The procedure was initially used as a last chance option for people with severe aortic disease, but the procedure saw ever-expanding indications through the 2010s. Recent studies suggest TAVR overall could be a safe alternative to traditional surgery. The FDA in August 2019 cleared heart valves made by Medtronic (NYSE:MDT) and Edwards Lifesciences (NYSE:EW) for use in patients at low risk from open-heart surgery.
The success of TAVR has sparked a race to commercialize transcatheter mitral valve replacement devices. – DK
1. Robotic surgery expands
Pioneered by Intuitive Surgical (NSDQ:ISRG) through the early 2000s, robot-assisted surgery became a hot medtech area in recent years — with a host of major medical device company seeking to break into the space.

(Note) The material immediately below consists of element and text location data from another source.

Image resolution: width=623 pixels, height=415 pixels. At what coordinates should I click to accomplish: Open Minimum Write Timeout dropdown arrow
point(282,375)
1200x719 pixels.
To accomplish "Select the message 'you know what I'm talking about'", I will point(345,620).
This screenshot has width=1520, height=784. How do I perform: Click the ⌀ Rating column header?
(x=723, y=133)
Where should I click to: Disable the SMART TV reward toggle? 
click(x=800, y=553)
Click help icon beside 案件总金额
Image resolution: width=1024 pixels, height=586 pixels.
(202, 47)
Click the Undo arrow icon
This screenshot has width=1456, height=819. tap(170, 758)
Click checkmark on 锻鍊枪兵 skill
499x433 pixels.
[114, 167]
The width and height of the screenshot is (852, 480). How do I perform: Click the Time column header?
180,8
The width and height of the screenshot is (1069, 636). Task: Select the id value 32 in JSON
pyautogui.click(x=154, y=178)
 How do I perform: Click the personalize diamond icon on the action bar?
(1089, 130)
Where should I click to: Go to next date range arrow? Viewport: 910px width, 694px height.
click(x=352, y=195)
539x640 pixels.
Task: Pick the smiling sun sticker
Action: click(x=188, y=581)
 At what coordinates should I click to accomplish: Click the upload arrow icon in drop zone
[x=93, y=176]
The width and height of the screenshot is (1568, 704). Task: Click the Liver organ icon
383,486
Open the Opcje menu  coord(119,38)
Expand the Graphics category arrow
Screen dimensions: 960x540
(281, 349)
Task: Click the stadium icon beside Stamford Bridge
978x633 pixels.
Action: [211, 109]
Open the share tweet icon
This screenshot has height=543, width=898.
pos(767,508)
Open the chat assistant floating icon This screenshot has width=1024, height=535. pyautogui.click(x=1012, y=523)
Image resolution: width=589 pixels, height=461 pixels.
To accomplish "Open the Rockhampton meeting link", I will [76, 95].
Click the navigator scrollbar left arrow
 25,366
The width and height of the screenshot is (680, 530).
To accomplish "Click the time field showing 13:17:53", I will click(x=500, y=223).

Medtronic in 2019 unveiled its much-awaited Hugo RAS system — which the medical device giant touted as more flexible and cost-effective than systems presently on the market.
Johnson & Johnson (NYSE:JNJ) closed the year by announcing its purchase of the remaining stake in Verb Surgical — following what J&J described as a successful strategic collaboration with the Alphabet (NSDQ:GOOGL) life sciences unit Verily. J&J’s Ethicon subsidiary in February inked a $3.4 billion deal to pick up surgical robotics pioneer Dr. Fred Moll’s newest robotic surgical play, Auris Health, and its FDA-cleared Monarch platform.
Intuitive, meanwhile, continues to innovate when it comes to robot-assisted soft-tissue surgery. Its da Vinci SP robot for single-port surgery has a tube that is about an inch wide and delivers fully articulating instruments: three that can manipulate things and one that’s a steerable endoscope. The robot is in the process of launching in the United States.
Robots are also hot in the orthopedic surgery space. More than six years after spending $1.7 billion to acquire Mako Surgical, Stryker is leading the way. Big competitors including Johnson & Johnson’s DePuy Synthes business, Zimmer Biomet and Smith & Nephew have either launched or are preparing to launch their own robots.
In December 2018, Medtronic closed on its $1.7 billion purchase of Mazor Robotics and its robot-assisted surgery platform for the spine. A month later, Medtronic launched its Mazor X Stealth robotic-assisted spinal surgical platform in the U.S.